The director was supposed to be sure of themselves, assertive, logical, honest, rational, powerful. But I found myself sitting next to directors who where far too interested in Twitter to pay attention to an actor's performance , or not putting the care or thought into their crews safety. I lasted 18 months before I decided that film set work was not for me. And I say this to not put you off, a lot of people like the work, the travel, the hours, the teamwork they like it all. But I could not hack it, I romanticised the idea of filmmaking so much that when I saw it as it was I could not bear to see it torn up like that. I started making films for the escapism, and working on film sets took that away.
My last job was a commercial, the director a young hipster fancied himself the next big thing, screamed orders at crew, told me he didn’t understand what my job was, told me to join the art dept instead. He didn’t like the set already built so demanded that a new one was found, when I realised that the 8 hour work day was going to turn into 20 hours I walked out. The experience and disbelief of film sets caused a major problem.

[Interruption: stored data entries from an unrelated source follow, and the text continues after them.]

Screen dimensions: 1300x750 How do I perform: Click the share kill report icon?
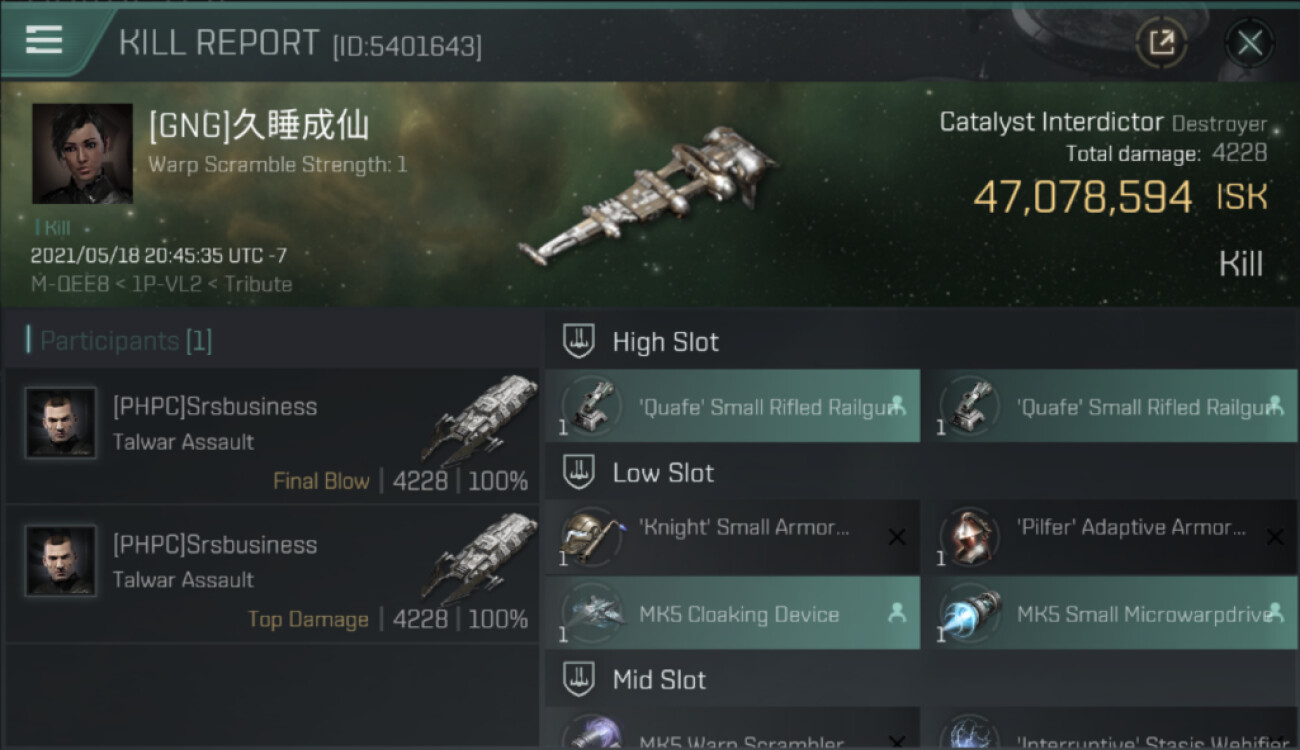coord(1161,43)
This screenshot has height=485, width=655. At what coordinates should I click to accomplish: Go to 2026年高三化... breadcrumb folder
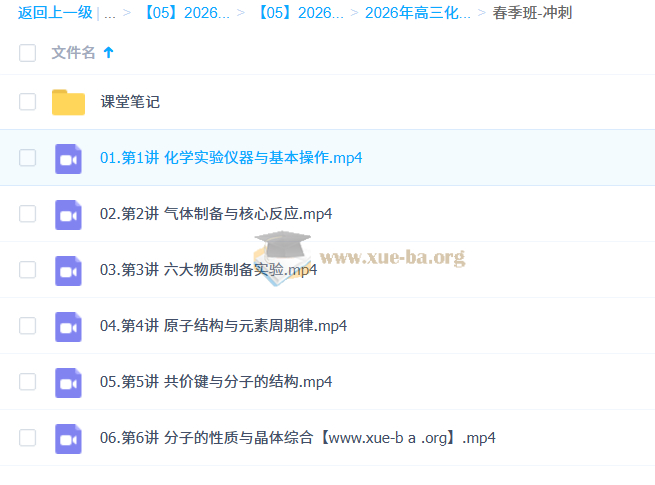click(x=417, y=13)
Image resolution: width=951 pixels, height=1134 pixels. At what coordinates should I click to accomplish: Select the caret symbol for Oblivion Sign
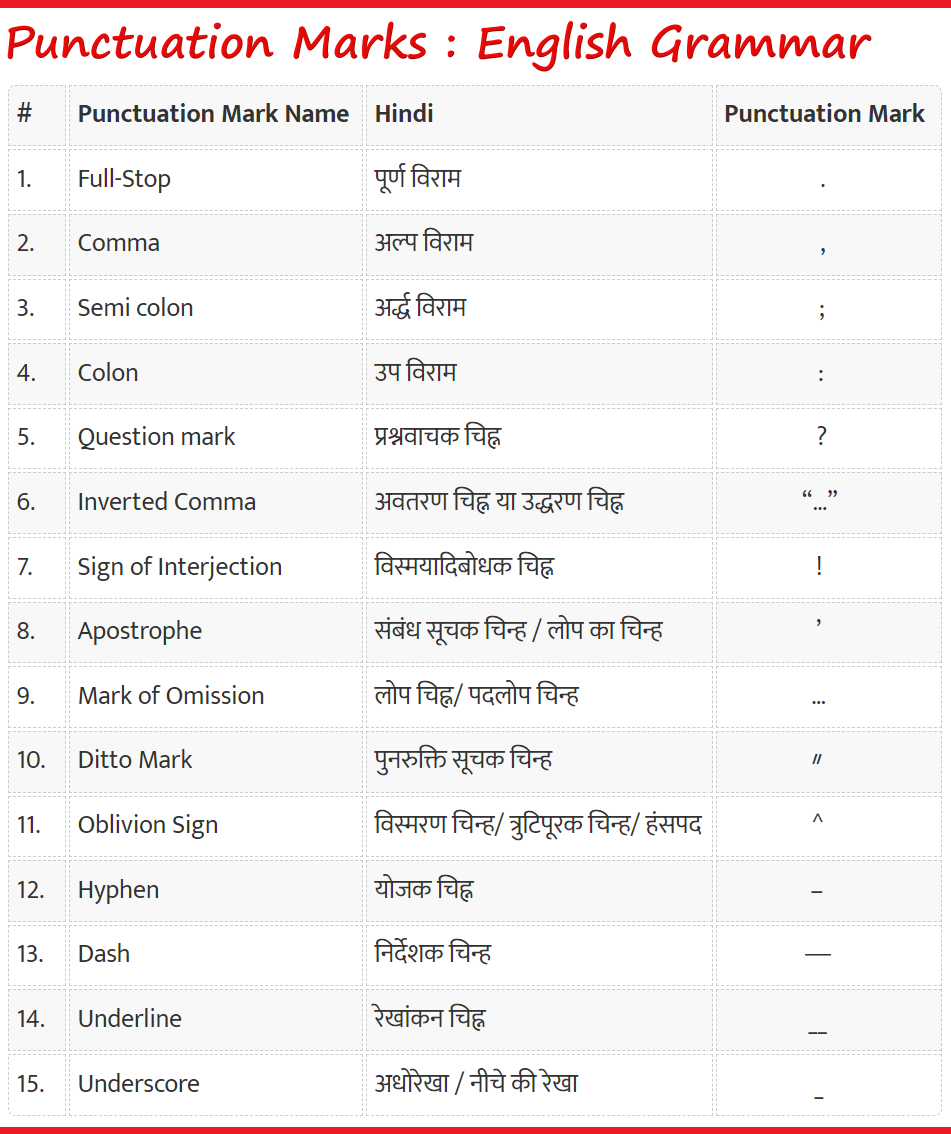pos(817,821)
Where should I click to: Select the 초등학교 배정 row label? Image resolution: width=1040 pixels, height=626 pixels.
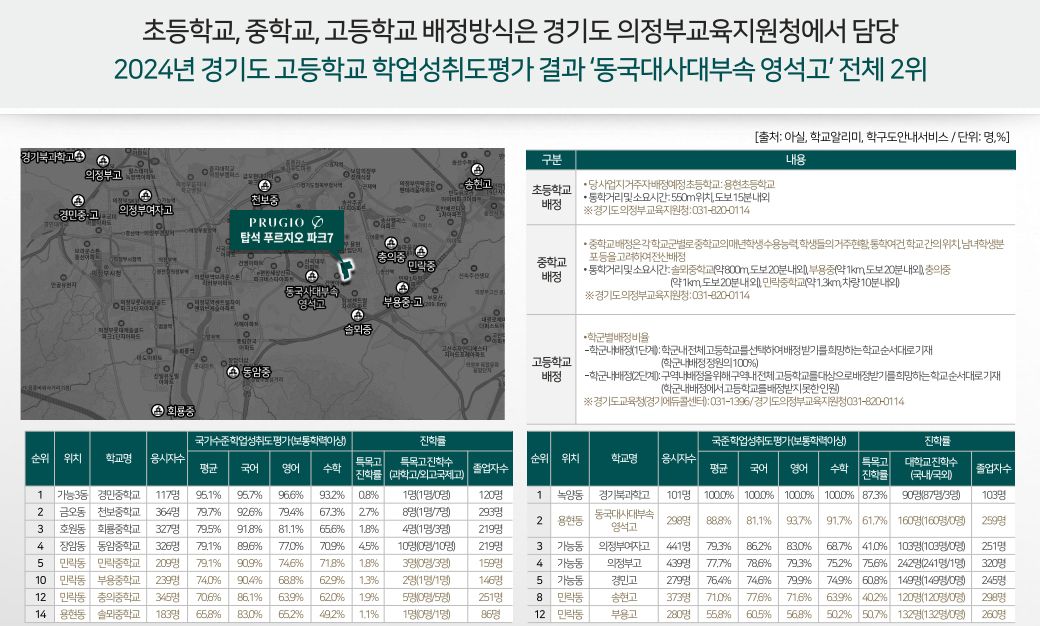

I thought that this was what I wanted to do for the rest of my life, I was wrong.
It wasn’t long before I was in debt and depressed. I worked many low paid jobs to get by, feeling lost, hopeless, I couldn’t see the future, the ambition and dream had finally died.
A year later things got a little better, a better job kept me at the same level but allowed me the time to clear my mind and think. There is a problem when you spend 10 years of your life working towards something, only for it to not be what you first thought it was. I had a messy breakup from film.
You learn more from bad times than you do with the good. Last year I tried to make a short film. I shot it but I have been unable to finish it. Working full time gave me no free time to edit, and having no plans for the future left me feeling low. I need plans and creativity in my life which I why I am pushing blogging as a career and filmmaking for fun.
I hope to complete my short film this year and start making my own films again, my way.
I have not finished with filmmaking but I do need to start thinking differently. My enthusiasm has died down, but it is still there inside. I still dream of film festivals and red carpets. I still believe if I keep trying one day I will be good at all of this.